Histrionic Personality Disorder (HPD)
HPD is characterized by at least 3 of the following:
- self-dramatization, theatricality, exaggerated expression of emotions;
- suggestibility, easily influenced by others or by circumstances;
- shallow and labile affectivity;
- continual seeking for excitement and activities in which he/she is the center of attention;
- inappropriate seductiveness in appearance or behavior;
- over-concern with physical attractiveness.
Associated features may include egocentrism, self-indulgence, continuous longing for appreciation, and persistent manipulative behavior to achieve their own needs.

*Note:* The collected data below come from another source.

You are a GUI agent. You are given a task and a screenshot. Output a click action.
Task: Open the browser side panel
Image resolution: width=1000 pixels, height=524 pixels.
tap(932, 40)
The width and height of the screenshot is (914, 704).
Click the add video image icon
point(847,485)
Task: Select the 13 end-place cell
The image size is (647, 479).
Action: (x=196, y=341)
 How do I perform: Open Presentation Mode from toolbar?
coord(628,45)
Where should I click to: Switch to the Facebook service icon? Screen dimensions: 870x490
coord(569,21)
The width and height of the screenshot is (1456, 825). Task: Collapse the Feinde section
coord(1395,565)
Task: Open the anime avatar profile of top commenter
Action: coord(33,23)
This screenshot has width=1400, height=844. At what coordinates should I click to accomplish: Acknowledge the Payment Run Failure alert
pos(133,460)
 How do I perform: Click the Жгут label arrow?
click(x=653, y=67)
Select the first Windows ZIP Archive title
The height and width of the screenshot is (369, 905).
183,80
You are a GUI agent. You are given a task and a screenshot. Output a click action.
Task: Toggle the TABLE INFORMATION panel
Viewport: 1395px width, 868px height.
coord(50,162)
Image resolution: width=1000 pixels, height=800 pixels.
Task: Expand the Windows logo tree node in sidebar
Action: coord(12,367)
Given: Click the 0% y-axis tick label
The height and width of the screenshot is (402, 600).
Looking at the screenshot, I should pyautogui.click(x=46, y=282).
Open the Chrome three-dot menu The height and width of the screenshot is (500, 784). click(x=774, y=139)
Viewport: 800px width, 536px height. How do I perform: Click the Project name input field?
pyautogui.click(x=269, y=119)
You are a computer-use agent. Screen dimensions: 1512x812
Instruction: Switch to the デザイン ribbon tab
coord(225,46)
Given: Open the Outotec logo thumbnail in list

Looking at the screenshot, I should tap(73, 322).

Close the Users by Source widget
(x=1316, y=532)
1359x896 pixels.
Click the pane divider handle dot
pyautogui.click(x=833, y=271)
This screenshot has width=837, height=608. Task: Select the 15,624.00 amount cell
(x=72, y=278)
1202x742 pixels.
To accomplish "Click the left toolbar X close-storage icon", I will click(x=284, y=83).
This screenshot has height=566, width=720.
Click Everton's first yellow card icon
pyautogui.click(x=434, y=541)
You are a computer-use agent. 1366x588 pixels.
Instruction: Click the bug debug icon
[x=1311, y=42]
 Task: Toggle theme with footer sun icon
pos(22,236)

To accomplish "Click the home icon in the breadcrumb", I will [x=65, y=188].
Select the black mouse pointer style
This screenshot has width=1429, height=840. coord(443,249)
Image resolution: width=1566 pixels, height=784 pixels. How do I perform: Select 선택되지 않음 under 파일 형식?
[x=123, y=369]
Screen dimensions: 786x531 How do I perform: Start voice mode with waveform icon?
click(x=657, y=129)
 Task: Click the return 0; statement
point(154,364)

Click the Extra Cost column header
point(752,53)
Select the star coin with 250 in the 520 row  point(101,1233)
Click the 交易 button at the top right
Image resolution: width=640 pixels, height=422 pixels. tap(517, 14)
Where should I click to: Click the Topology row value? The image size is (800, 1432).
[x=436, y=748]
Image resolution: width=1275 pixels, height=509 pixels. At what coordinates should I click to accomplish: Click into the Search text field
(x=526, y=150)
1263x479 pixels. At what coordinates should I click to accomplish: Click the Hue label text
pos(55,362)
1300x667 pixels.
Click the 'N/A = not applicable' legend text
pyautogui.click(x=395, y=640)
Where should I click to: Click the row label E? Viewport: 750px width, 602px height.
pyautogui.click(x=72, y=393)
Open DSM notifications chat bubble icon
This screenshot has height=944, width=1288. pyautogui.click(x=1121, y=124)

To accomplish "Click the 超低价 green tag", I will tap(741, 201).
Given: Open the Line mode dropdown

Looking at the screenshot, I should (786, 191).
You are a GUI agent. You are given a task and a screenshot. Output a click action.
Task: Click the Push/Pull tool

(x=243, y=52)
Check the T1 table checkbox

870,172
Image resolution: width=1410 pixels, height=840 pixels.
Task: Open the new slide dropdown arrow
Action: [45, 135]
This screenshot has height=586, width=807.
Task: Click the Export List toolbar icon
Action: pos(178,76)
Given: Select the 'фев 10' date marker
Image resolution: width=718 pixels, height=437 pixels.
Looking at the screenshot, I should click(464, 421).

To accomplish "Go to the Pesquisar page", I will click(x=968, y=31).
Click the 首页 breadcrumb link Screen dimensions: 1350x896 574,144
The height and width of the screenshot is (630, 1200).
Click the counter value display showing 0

People with this disorder are usually able to function at a high level and can be successful socially and professionally. People with histrionic personality disorder usually have good social skills, but they tend to use these skills to manipulate other people and become the center of attention. Furthermore, histrionic personality disorder may affect a person’s social or romantic relationships or their ability to cope with losses or failures.
They often fail to see their own personal situation realistically, instead tending to dramatize and exaggerate their difficulties. They may become easily bored and have trouble dealing with frustration.
Additional symptoms include:
- Exhibitionist behavior.
- Constant seeking of reassurance or approval.
- Excessive dramatics with exaggerated displays of emotions
- Excessive sensitivity to criticism or disapproval.
- Proud of own personality, unwillingness to change, any change is viewed as a threat.
- Inappropriately seductive appearance or behavior.
- Somatic symptoms, and using these symptoms as a means of garnering attention.
- A need to be the center of attention.
- Low tolerance for frustration or delayed gratification.
- Rapidly shifting emotional states that may appear superficial or exaggerated to others.
- Tendency to believe that relationships are more intimate than they actually are.
- Making rash decisions.
Disingenuous histrionic—antisocial features
. . . glib and superficial charm, grandiosity, need for stimulation, pathological lying, conning and manipulating, lack of remorse, callousness, poor behavioral controls, impulsivity, irresponsibility, failure to accept responsibility for one’s own actions and so forth.
Despite the seemingly sincere, intelligent, even charming external presentation, internally the psychopathic person does not have the ability to experience genuine emotions.